_Goal:_
Render the records from the line containing "You are a computer-use agent. This" through the end of the records as a Markdown table with the columns Row and Line, one line per row, skipping blank lines. Leave the pictures out.

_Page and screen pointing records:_
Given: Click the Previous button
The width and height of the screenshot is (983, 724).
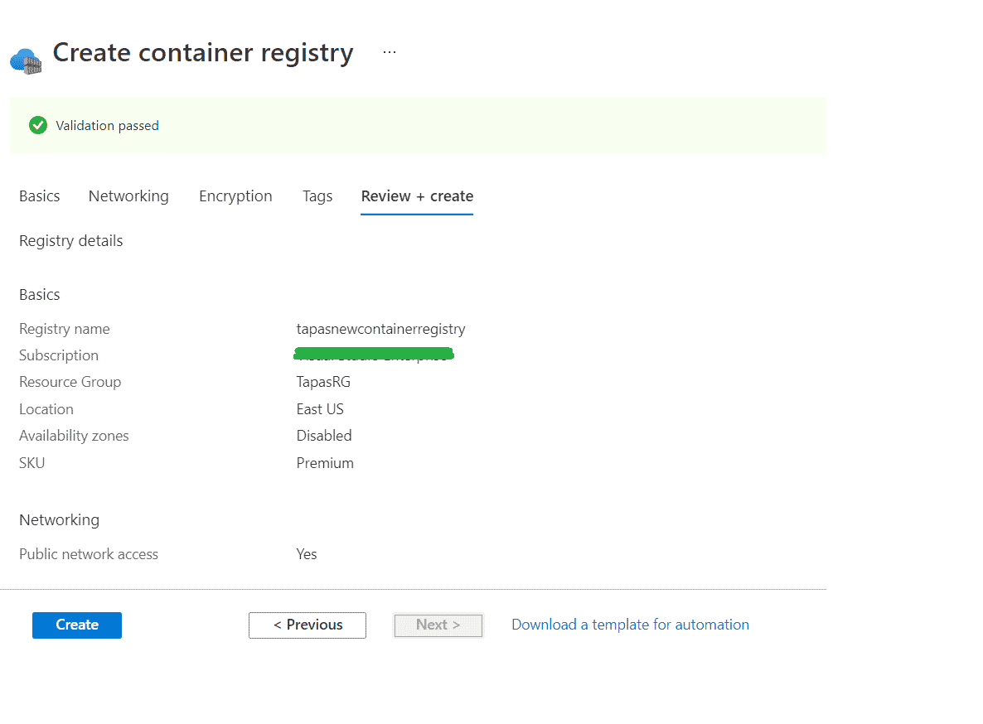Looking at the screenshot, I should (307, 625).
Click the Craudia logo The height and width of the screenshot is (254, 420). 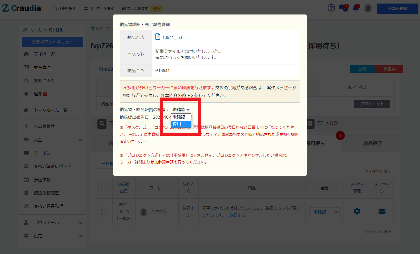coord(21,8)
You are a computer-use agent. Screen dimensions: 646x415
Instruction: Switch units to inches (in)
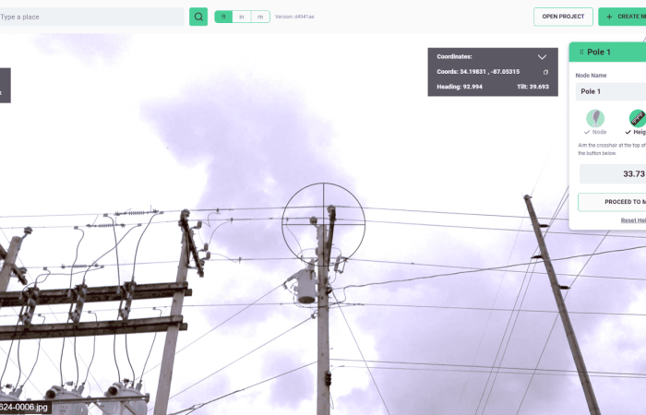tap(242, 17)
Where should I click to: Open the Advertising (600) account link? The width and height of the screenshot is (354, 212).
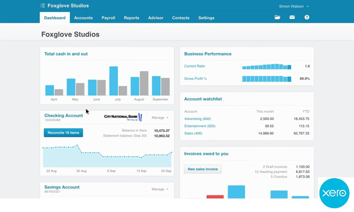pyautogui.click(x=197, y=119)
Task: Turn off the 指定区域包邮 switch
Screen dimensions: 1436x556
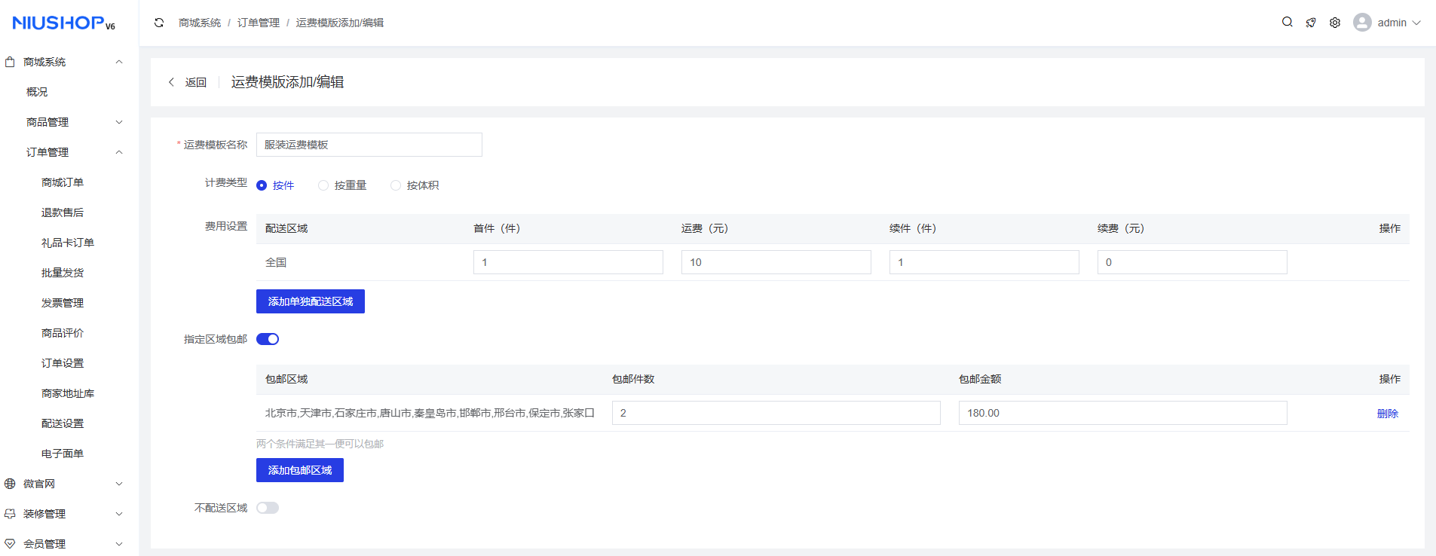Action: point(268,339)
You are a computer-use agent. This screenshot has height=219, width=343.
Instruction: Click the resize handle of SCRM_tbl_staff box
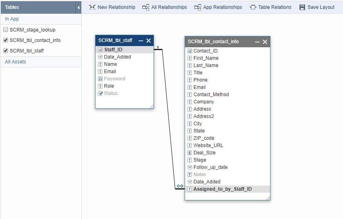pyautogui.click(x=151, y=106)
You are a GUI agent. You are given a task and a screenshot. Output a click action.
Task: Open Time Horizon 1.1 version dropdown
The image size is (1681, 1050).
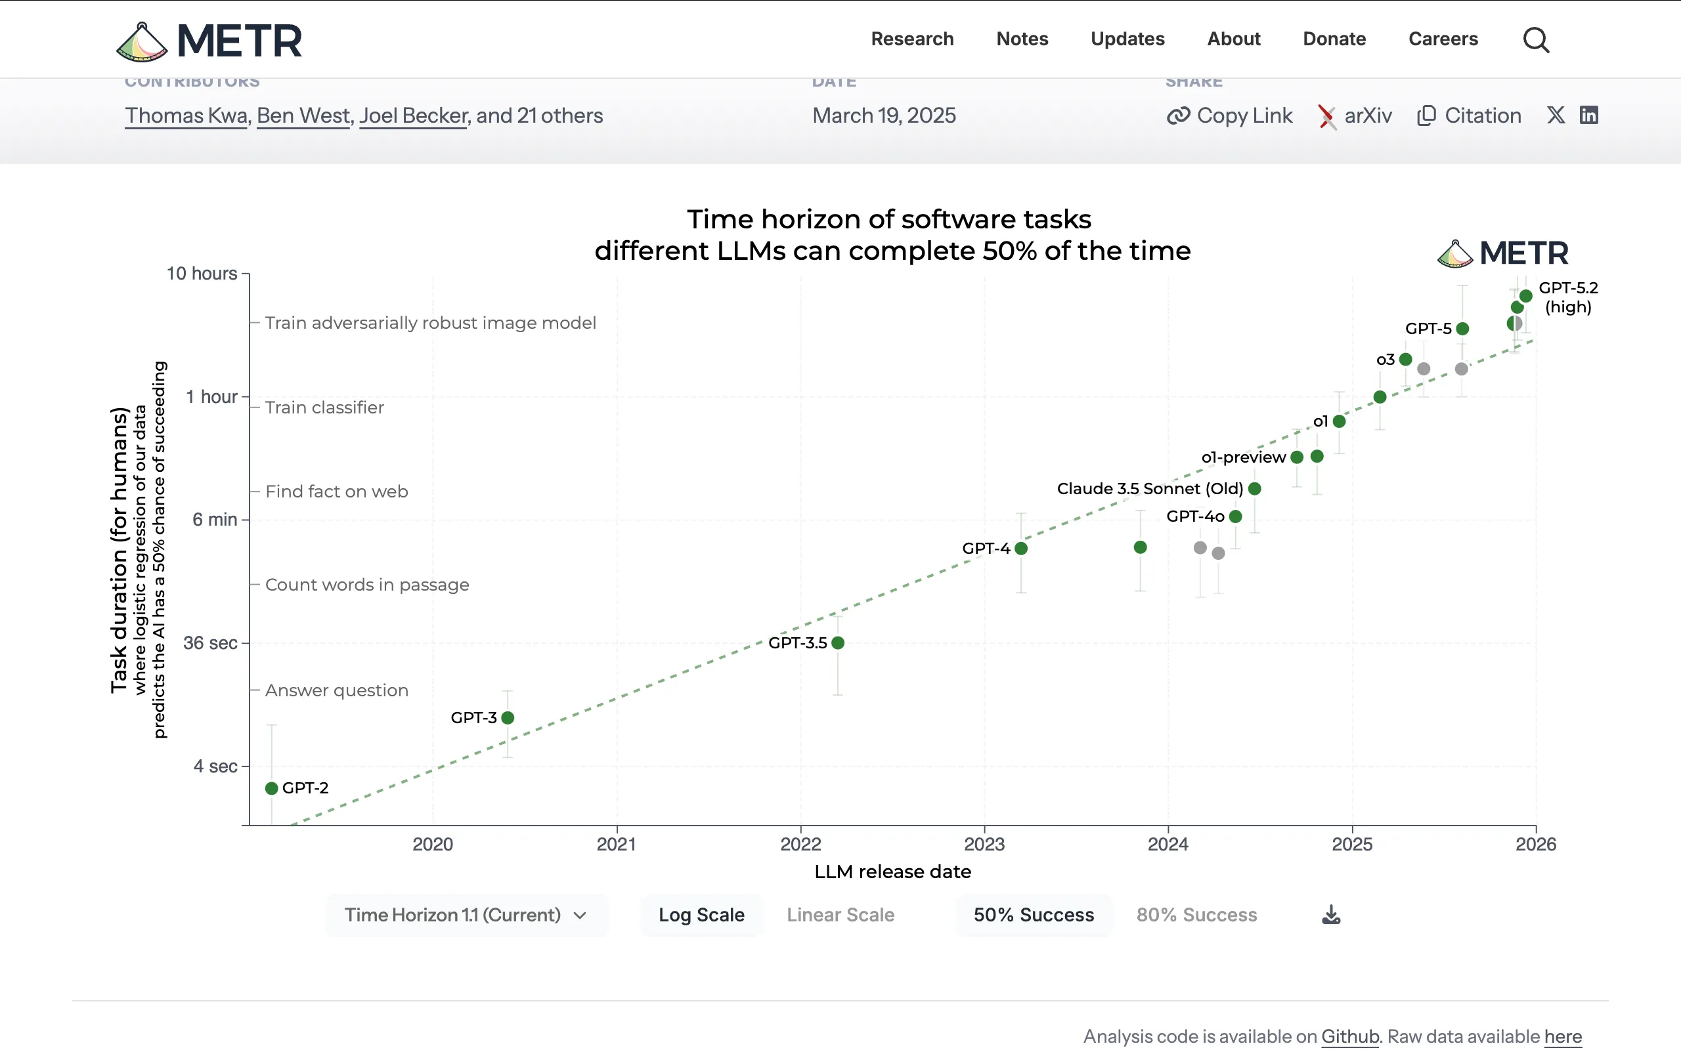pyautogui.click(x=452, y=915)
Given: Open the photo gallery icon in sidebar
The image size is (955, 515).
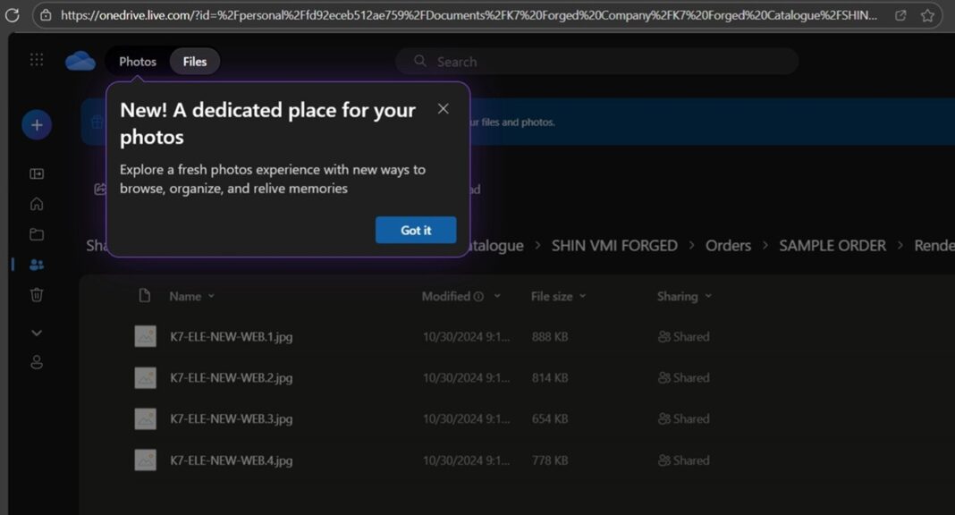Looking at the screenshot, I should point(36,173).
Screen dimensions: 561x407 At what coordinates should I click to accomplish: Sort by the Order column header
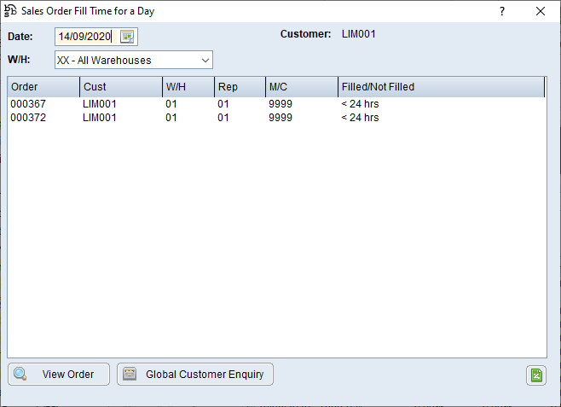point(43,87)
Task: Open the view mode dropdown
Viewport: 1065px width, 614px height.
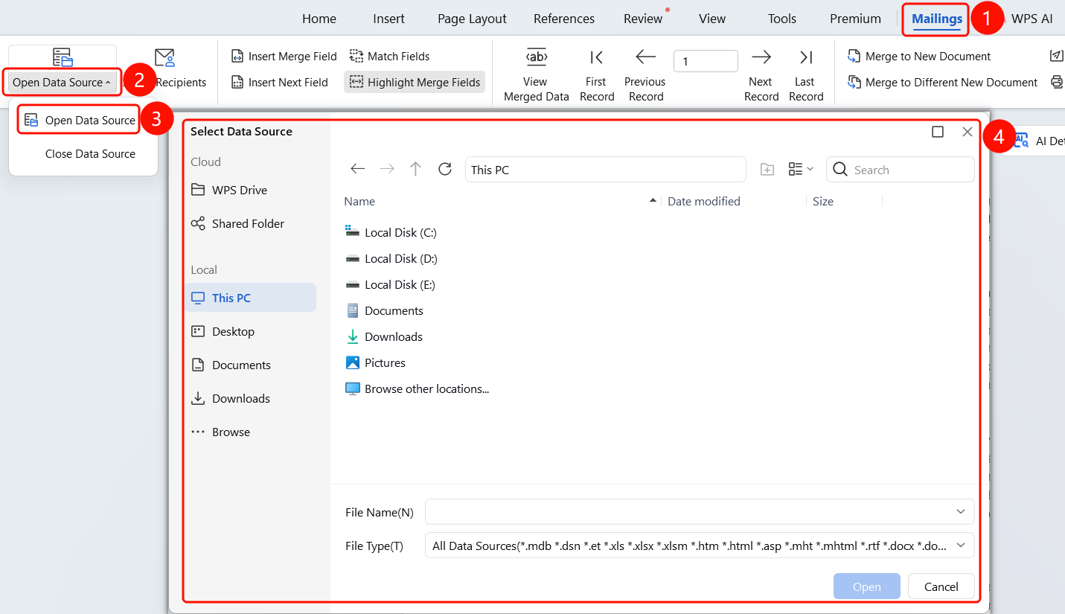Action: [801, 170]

_Response to this exercise:_
| Row | Line |
|---|---|
| 1 | You are a computer-use agent. This screenshot has height=219, width=343. |
| 2 | Instruction: Click the resize handle of SCRM_tbl_staff box |
| 3 | pyautogui.click(x=151, y=106) |
| 4 | You are a GUI agent. You are given a task and a screenshot. Output a click action. |
| 5 | Task: Open Time Horizon 1.1 version dropdown |
| 6 | The image size is (1681, 1050). |
| 7 | pyautogui.click(x=452, y=915) |
| 8 | Given: Open the photo gallery icon in sidebar |
| 9 | The image size is (955, 515). |
| 10 | Looking at the screenshot, I should point(36,173). |
| 11 | Screen dimensions: 561x407 At what coordinates should I click to accomplish: Sort by the Order column header |
| 12 | point(43,87) |
| 13 | Task: Open the view mode dropdown |
| 14 | Viewport: 1065px width, 614px height. |
| 15 | Action: [801, 170] |